COMPLÉTEZ CE QUI SUIT:
A - D'après le texte sur le Digital Market Act, à partir de quel chiffre d'affaires le Parlement considère-t-il une entreprise comme un « contrôleur d'accès » ?
B - Poursuivez le texte sur le Digital Market Act à partir de sa dernière phrase.

TEXTE SOURCE:
Accueil I #Actualités I
Le futur règlement européen sur le Digital Market Act (DMA) a pour objectif de réguler les pratiques déloyales auxquelles les géants du numérique ont recours pour maintenir captif leur marché. Le droit de la concurrence ne pouvant plus à lui seul traiter de ces questions.
Les discussions de trilogues se poursuivent à Bruxelles et il est essentiel que les négociateurs gardent présent à l’esprit que ce règlement doit tenir ses promesses en matière de prévention des abus de position dominante auxquels se livrent les grands acteurs du web.
Le texte qui sera validé à l’issue des négociations, sera certes un compromis entre les trois institutions mais il est essentiel que chacune d’entre elles ait la volonté de s’accorder sur des dispositions qui assureront un renforcement de ce règlement si on veut s’assurer de sa crédibilité.
L’Institut reprend ci-dessous les positions de chaque institution en dégageant à chaque fois celle qui lui semble la plus adaptée à une application efficace du texte.
SUR LE CHAMP D’APPLICATION
- La position de la Commission :
Elle propose de considérer comme des « contrôleurs d’accès », les entreprises avec un chiffre d’affaires de 6,5 milliards d’euros dans au moins trois États de la zone économique européenne, et représentant au moins 65 milliards d’euros de valorisation. L’entreprise devra compter au moins 45 millions d’utilisateurs et 10 000 entreprises utilisatrices dans l’Union, depuis trois ans.
- La position du Parlement :
Il augmente les seuils pour être considéré comme un « contrôleur d’accès » à 8 milliards de chiffre d’affaires pour la zone économique européenne et à 80 milliards d’euros de valorisation. L’entreprise devra compter au moins 45 millions d’utilisateurs et 10 000 entreprises utilisatrices dans la zone économique européenne, et pas seulement dans l’Union, depuis deux ans.

DONNÉES AFFICHÉES:
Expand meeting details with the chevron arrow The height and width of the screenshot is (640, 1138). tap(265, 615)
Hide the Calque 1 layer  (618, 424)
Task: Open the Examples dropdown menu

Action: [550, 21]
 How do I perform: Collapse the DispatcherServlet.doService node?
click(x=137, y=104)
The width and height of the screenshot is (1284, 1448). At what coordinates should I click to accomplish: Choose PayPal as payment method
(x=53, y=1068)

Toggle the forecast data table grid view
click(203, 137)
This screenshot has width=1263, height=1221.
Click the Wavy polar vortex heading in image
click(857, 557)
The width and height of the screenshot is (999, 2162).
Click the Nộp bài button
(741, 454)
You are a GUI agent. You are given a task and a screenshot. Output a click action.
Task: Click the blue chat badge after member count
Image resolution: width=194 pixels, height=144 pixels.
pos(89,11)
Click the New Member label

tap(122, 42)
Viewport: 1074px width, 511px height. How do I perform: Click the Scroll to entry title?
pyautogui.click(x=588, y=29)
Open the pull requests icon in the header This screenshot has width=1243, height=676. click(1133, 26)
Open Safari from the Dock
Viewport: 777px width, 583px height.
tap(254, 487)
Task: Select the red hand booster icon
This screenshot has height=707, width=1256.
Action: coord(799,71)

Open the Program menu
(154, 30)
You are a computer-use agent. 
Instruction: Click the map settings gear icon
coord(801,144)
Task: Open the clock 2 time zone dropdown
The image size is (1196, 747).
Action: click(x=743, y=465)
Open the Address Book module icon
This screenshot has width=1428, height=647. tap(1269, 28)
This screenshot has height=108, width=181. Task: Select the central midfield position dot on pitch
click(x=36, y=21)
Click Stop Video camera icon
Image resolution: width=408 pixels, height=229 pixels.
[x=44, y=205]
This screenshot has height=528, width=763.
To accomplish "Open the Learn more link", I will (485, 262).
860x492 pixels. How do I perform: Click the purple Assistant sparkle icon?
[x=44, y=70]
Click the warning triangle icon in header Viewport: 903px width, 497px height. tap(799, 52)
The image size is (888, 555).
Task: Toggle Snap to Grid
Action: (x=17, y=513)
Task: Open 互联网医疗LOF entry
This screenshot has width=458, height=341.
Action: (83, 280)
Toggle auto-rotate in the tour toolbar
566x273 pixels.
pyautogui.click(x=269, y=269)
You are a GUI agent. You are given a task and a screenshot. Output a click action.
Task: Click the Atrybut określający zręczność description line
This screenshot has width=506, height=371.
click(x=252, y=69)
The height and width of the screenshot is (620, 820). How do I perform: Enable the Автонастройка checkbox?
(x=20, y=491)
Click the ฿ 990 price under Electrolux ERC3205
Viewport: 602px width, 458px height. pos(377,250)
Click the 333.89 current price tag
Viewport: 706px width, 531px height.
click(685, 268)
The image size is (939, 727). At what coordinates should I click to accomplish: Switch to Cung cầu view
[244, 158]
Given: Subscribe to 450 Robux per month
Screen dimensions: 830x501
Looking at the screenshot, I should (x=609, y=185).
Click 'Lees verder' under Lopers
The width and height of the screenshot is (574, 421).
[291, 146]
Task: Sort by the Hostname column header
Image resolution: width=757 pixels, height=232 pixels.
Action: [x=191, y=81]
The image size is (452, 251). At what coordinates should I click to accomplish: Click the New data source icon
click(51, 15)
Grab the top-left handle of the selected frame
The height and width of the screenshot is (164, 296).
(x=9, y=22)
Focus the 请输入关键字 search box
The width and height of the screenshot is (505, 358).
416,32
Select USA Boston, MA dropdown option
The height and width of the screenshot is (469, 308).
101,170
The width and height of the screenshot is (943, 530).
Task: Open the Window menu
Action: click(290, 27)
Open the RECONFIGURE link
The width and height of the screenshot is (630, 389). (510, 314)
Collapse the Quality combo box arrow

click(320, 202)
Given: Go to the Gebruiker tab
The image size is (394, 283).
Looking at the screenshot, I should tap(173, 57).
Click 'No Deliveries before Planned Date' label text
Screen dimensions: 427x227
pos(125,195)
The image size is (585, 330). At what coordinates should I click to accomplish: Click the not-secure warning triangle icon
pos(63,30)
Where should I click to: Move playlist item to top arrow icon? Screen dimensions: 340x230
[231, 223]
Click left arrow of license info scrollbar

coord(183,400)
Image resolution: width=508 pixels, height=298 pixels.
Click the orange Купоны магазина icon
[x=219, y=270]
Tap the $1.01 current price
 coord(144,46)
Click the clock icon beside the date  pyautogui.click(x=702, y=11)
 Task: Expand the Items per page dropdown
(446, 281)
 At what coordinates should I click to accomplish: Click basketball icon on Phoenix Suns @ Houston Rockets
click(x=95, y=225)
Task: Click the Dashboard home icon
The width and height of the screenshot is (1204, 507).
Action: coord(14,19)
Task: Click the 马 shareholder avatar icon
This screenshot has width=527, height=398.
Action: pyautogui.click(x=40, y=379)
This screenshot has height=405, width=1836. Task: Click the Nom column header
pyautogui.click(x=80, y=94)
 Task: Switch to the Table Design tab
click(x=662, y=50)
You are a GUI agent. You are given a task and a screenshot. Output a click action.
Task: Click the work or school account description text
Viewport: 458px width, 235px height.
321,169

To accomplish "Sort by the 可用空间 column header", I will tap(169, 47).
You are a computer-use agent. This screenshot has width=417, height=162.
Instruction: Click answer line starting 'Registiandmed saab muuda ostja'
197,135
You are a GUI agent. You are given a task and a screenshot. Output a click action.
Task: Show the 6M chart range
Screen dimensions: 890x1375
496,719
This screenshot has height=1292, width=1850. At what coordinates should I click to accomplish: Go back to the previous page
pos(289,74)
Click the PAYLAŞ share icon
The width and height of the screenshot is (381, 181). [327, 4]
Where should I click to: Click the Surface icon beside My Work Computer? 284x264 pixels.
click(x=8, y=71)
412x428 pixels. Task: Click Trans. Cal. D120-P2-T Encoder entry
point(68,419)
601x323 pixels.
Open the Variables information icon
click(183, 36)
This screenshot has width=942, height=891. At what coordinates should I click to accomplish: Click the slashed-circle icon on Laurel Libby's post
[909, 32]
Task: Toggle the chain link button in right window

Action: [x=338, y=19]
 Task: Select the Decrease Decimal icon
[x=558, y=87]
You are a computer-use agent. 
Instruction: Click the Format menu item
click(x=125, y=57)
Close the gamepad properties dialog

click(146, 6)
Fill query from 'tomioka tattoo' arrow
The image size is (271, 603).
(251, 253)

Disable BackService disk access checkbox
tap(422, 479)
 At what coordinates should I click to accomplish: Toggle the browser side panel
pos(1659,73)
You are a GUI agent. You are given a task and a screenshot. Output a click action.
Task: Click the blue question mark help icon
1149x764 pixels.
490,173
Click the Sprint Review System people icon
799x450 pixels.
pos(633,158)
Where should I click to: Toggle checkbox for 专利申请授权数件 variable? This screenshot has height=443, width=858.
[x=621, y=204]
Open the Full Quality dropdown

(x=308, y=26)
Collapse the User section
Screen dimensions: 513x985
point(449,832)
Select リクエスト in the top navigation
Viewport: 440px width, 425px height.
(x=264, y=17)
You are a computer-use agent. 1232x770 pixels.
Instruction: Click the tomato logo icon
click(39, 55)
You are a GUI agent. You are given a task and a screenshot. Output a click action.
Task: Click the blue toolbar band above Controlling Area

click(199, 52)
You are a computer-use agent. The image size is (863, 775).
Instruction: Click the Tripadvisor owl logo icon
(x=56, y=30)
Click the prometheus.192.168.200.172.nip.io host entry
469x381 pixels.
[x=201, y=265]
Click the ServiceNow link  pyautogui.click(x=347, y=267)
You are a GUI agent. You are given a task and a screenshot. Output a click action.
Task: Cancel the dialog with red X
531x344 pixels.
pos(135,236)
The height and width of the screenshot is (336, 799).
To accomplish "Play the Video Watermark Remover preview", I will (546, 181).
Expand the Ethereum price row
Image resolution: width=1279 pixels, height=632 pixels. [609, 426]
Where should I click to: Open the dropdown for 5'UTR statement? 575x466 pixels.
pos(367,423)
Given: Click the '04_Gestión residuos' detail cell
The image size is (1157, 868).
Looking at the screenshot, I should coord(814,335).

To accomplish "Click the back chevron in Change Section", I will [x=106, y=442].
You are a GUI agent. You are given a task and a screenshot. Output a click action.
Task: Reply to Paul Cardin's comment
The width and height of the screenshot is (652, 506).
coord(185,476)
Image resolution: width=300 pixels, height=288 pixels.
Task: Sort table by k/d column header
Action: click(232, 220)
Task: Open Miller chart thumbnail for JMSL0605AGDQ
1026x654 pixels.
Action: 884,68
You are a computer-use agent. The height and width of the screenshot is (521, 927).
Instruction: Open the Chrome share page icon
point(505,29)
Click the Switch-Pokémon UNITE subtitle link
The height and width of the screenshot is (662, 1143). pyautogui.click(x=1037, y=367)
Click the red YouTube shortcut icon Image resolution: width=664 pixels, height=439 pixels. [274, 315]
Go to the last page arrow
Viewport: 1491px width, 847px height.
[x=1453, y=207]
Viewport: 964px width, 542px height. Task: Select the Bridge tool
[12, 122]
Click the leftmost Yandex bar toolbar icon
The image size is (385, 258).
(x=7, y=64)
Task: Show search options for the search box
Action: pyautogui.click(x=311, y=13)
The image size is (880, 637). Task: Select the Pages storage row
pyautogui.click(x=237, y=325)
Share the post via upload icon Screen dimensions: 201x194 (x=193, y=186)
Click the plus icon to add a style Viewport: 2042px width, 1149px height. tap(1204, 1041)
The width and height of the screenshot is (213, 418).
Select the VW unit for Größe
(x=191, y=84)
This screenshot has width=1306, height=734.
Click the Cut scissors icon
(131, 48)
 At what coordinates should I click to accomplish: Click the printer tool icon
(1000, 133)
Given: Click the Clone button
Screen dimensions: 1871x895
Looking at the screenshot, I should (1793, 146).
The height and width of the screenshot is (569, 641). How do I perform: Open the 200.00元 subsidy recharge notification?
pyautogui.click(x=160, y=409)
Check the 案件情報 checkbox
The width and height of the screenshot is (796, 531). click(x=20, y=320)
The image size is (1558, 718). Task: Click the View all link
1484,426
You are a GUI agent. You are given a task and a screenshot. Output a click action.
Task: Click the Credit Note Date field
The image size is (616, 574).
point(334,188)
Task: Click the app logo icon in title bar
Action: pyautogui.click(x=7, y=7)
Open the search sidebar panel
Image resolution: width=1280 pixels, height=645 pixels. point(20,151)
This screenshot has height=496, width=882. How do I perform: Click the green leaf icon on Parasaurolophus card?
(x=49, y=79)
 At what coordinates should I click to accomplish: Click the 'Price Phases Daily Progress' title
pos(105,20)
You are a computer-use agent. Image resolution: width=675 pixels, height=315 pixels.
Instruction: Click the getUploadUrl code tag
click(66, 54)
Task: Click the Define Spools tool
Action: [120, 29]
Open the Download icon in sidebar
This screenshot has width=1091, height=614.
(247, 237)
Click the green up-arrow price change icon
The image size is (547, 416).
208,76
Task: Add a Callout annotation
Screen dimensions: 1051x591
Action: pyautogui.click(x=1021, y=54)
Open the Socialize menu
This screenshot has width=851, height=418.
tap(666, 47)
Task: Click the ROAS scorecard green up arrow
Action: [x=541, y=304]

RÉPONSES AUX CONSIGNES:
A - 8 milliards d'euros dans la zone économique européenne.

B -
- La position du Conseil :
Sa position est calquée sur celle de la Commission
L’Institut regrette que le Parlement ait relevé les seuils quantitatifs faisant entrer un contrôleur d’accès dans le champ d’application du DMA. Certes Les GAFAM, même avec la hausse du seuil tel qu’adoptée par le Parlement, sont toujours concernés par futur règlement mais il faut regretter que cette disposition exclue du texte les contrôleurs d’accès échappant à ce critère mais qui restent néanmoins tout aussi agressifs dans leurs comportements et vont donc pouvoir poursuivre leurs politiques déloyales.
En ce qui concerne la prise en compte du périmètre de la « zone géographique européenne » il faut noter que le Parlement est allé plus loin que la Commission et le Conseil en ajoutant la mention « et pas seulement dans l’Union ». Cette précision qui étend de fait le champ d’application du texte est soutenue par l’Institut.
Les trois institutions sont en revanche d’accord pour considérer que tous les contrôleurs d’accès comptant au moins 45 millions d’utilisateurs doivent être soumis au DMA
SUR LES SECTEURS D’ACTIVITE CONCERNES PAR LE DMA
- La position de la Commission :
Sa proposition inclut une liste des secteurs d’activités soumis au DMA. Cette liste reprend en fait, les Plateformes qui, de facto, posent un problème depuis de nombreuses années. Cette liste fait globalement consensus au sein des trois institutions. La Commission propose notamment huit secteurs d’activité : les services d’intermédiation, les moteurs de recherche, les réseaux sociaux, les plateformes de partage de vidéos, les messageries en ligne, les systèmes d’exploitation, le cloud et les services de publicité des entreprises possédant un autre secteur d’activité ciblé.
- La position du Parlement :
Le Parlement ajoute à la liste de la Commission les navigateurs web, les TV connectées via leur système d’exploitation et remplace les assistants « vocaux » par les assistants « virtuels ».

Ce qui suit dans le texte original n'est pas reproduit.